Financial derivatives like swaps and CFDs were created in the 1980s and 1990s by very highly sophisticated financial investment specialists usually with mathematics backgrounds. They were created for use by investment professionals and suitably qualified financial officers in very large corporations used to dealing with enormous sums of money. They were never meant to be used by retail investors or SMEs as they were here and elsewhere. But in the boom banks and financial services firms sold these highly complex products to people who ought to have been advised better. Indeed, it is a feature of the general practice in Ireland that borrowers were forced under duress to buy the swap product to secure the loan.
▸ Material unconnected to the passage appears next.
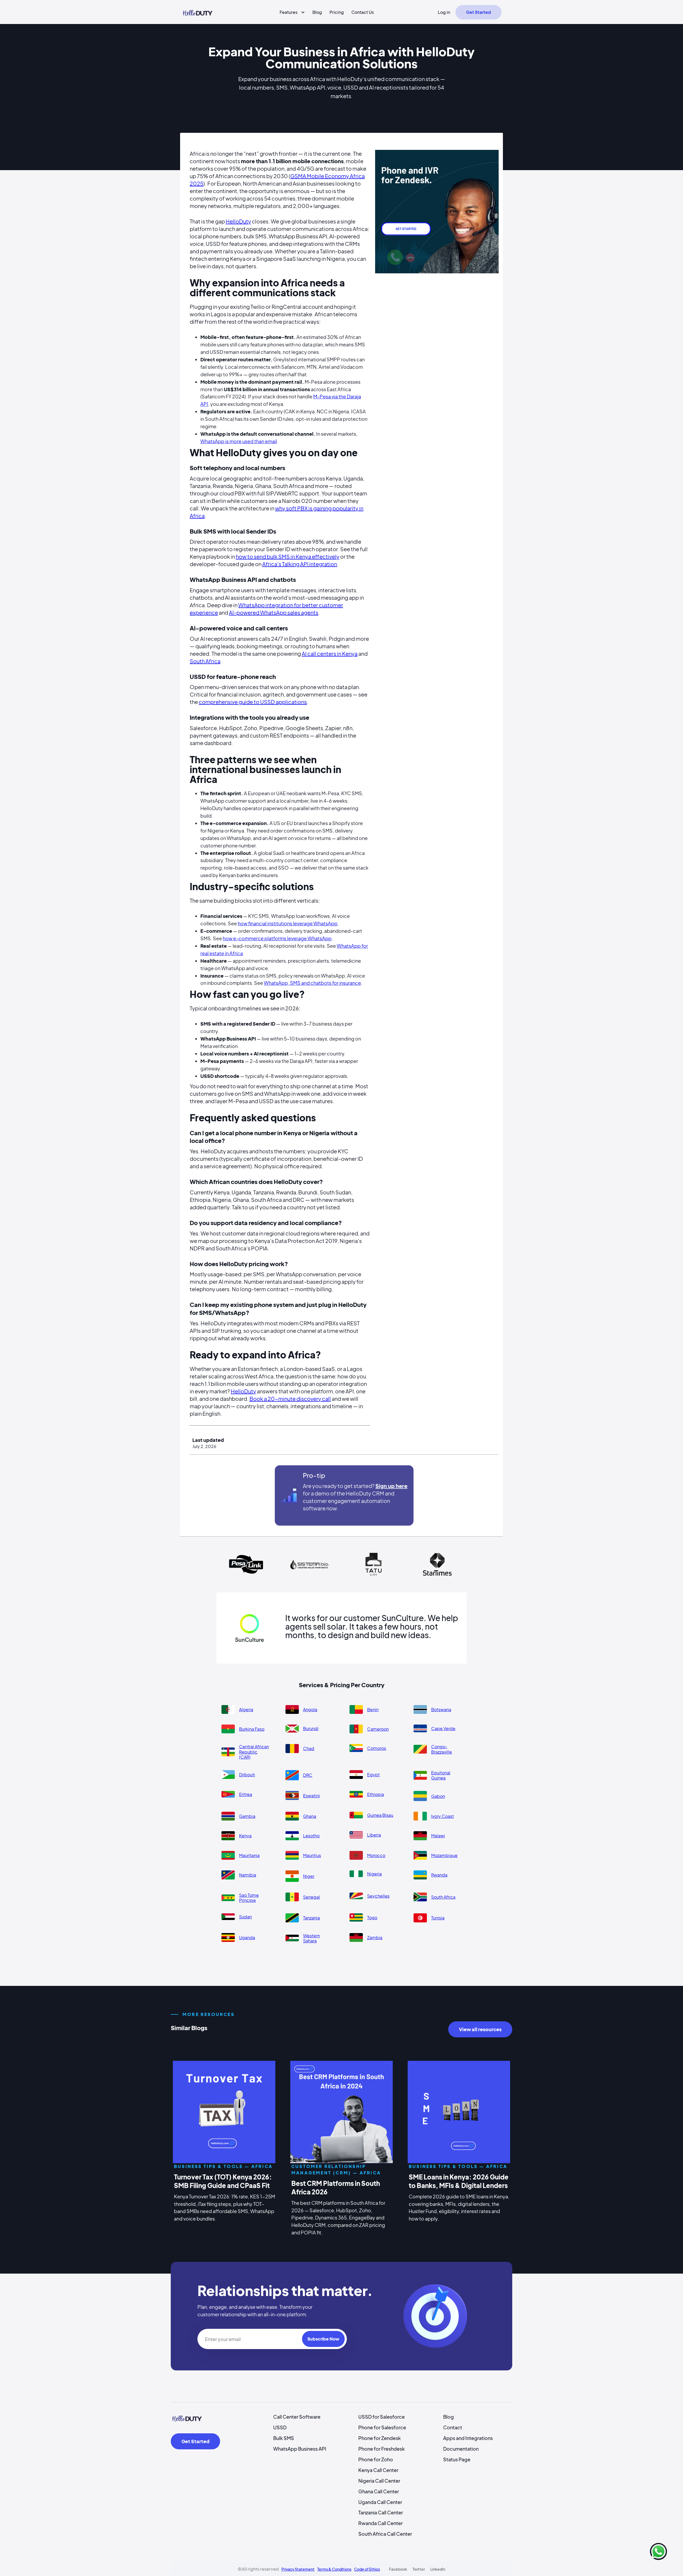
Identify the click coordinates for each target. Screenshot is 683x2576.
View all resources (480, 2029)
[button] (290, 12)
We don’t know yet what the High Court will make of Ulster Bank’s contention that the swaps in the Cosgrave case were “standard” “vanilla” swaps, with no particularly complex or unusual features. What we do know is that whatever the complexity or otherwise of the swap, in many Irish cases, any potential benefit to a borrower buying a swap was wholly disproportionate to the risk. And in the UK approximately €3 billion has been refunded to borrowers so far.

The Mis-Selling

Where the bank may have moved from lender to adviser in offering a swap product then, as the Cosgraves contend, the bank assumed a fiduciary duty to act in the best interests of its client and not in its own interests. It therefore firstly had an obligation to properly explain the downside to its client and that, no matter what happened to interest rates, the bank would either win, or it would win big. It follows that secondly, the bank had an obligation to put itself in the shoes of its client and make a professional assessment as to whether or not the swap was a suitable product for the client. If it didn’t then that may be a breach of its fiduciary duty.

The 6 Year Rule

But many of the swaps that may have been mis-sold were sold some years ago. And so the 6 year rule may appear to apply to prevent potential plaintiffs from launching actions. But a defendant is estopped from relying the 6 year rule in cases here there has been misrepresentation or deception. For there to be mis-selling there must usually either have been a fraudulent or negligent misrepresentation by the bank. In that case the borrower may be entitled to rescind the contract and recover any losses in the form of repayments made. In conjunction with a claim for misrepresentation plaintiffs may be entitled to claim, as the Cosgraves have, deception. Deception is a tort arising from a false statement of fact made knowingly so that it would be acted on by another who suffers damage as a result. If that claim is successful it may also entitle the plaintiff to recover damages.

Conclusion

The banks are worried. And they should be.

Disclaimer
This publication is for guidance purposes only. It does not constitute legal or professional advice. No liability is accepted by Ogier Leman for any action taken or not taken in reliance on the information set out in this publication. Professional or legal advice should be obtained before taking or refraining from any action as a result of the contents of this publication. Any and all information is subject to change.